Re: Invalid UTF-8 sequences (was: Re: Nicest UTF)

From: Doug Ewell (dewell@adelphia.net)
Date: Wed Dec 08 2004 - 00:19:11 CST

  • Next message: Doug Ewell: "Re: Invalid UTF-8 sequences (was: Re: Nicest UTF)"

    Kenneth Whistler <kenw at sybase dot com> wrote:

    > I do not think this is a proposal to amend UTF-8 to allow
    > invalid sequences. So we should get that off the table.

    I hope you are right.

    > Apparently Lars is currently using PUA U+E080..U+E0FF
    > (or U+EE80..U+EEFF ?) for this purpose, enabling the round-tripping
    > of byte values uninterpretable as characters to be converted, and
    > is asking for standard Unicode values for this purpose, instead.

    If I understand correctly, he is using these PUA values when the data is
    in UTF-16, and using bare high-bit bytes (i.e. invalid UTF-8 sequences)
    when the data is in UTF-8, and expecting to convert between the two.
    That has at least two bad implications:

    (1) the PUA characters would not round-trip from UTF-8 to UTF-16 to
    UTF-8, but would be converted to the bare high-bit bytes, and

    (2) the bare high-bit bytes might or might not accidentally form valid
    UTF-8 sequences, which mean they might not round-tip either.

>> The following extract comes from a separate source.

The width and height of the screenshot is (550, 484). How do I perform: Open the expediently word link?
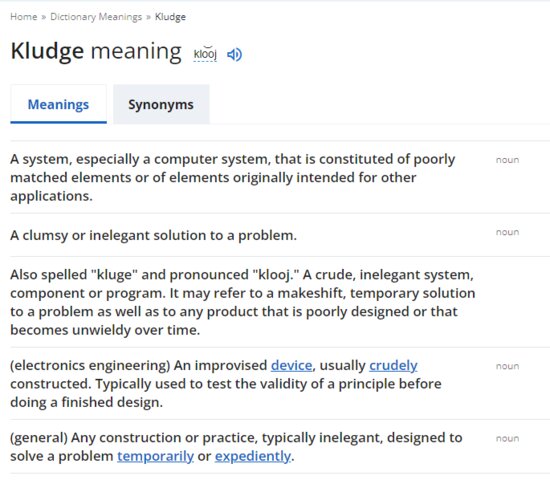(x=253, y=456)
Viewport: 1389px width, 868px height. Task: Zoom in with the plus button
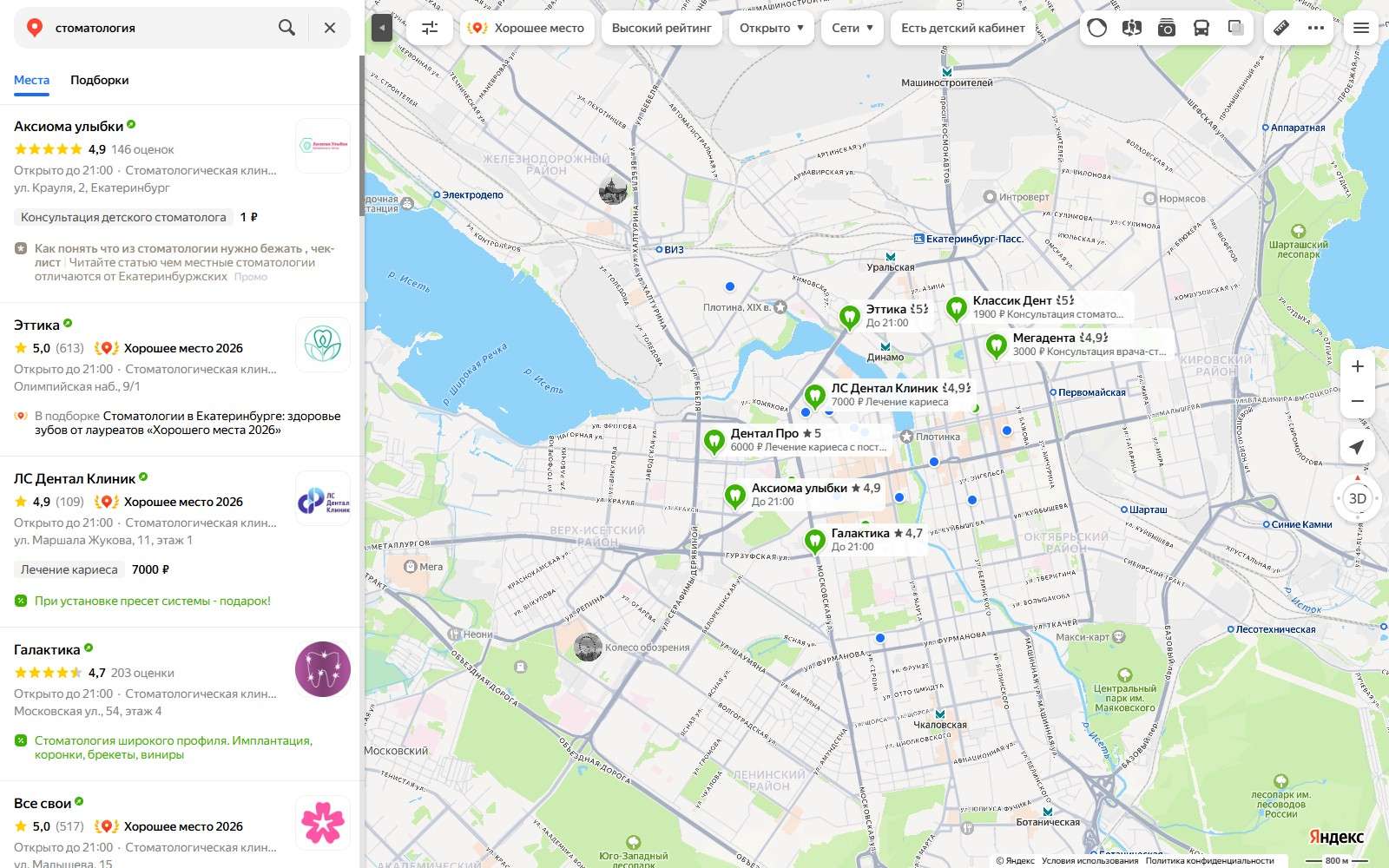pos(1357,366)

    > Say a process gets handed a "UTF-8" string that contains the
    > byte sequence <61 62 63 93 4D D0 B0 E4 BA 8C F0 90 8C 82 94>.
    > ^^ ^^
    >
    > The 93 and 94 are just corrupt data -- it cannot be interpreted
    > as UTF-8, and may have been introduced by some process that
    > screwed up smart quotes from Code Page 1252 and UTF-8, for
    > example. Interpreting the string, we have:
    >
    > <U+0061, U+0062, U+0063, ???, U+004D, U+0430, U+4E8C, U+10302, ???>
    >
    > Now *if* I am interpreting Lars correctly, he is using 128
    > PUA code points to *validly* contain any such byte, so that
    > it can be retained. If the range he is using is U+EE80..U+EEFF,
    > then the string would be reinterpreted as:
    >
    > <U+0061, U+0062, U+0063, U+EE93, U+004D, U+0430, U+4E8C, U+10302,
    > U+EE94>
    >
    > which in UTF-8 would be the byte sequence:
    >
    > <61 62 63 EE BA 93 4D D0 B0 E4 BA 8C F0 90 8C 82 EE BA 94>
    > ^^^^^^^^ ^^^^^^^^
    >
    > This is now well-formed UTF-8, which anybody could deal with.
    > And if you interpret U+EE93 as meaning "a placeholder for the
    > uninterpreted or corrupt byte 0x93 in the original source",
    > and so on, you could use this representation to exactly
    > preserve the original information, including corruptions,
    > which you could feed back out, byte-for-byte, if you reversed
    > the conversion.

    Oh, how I hope that is all he is asking for.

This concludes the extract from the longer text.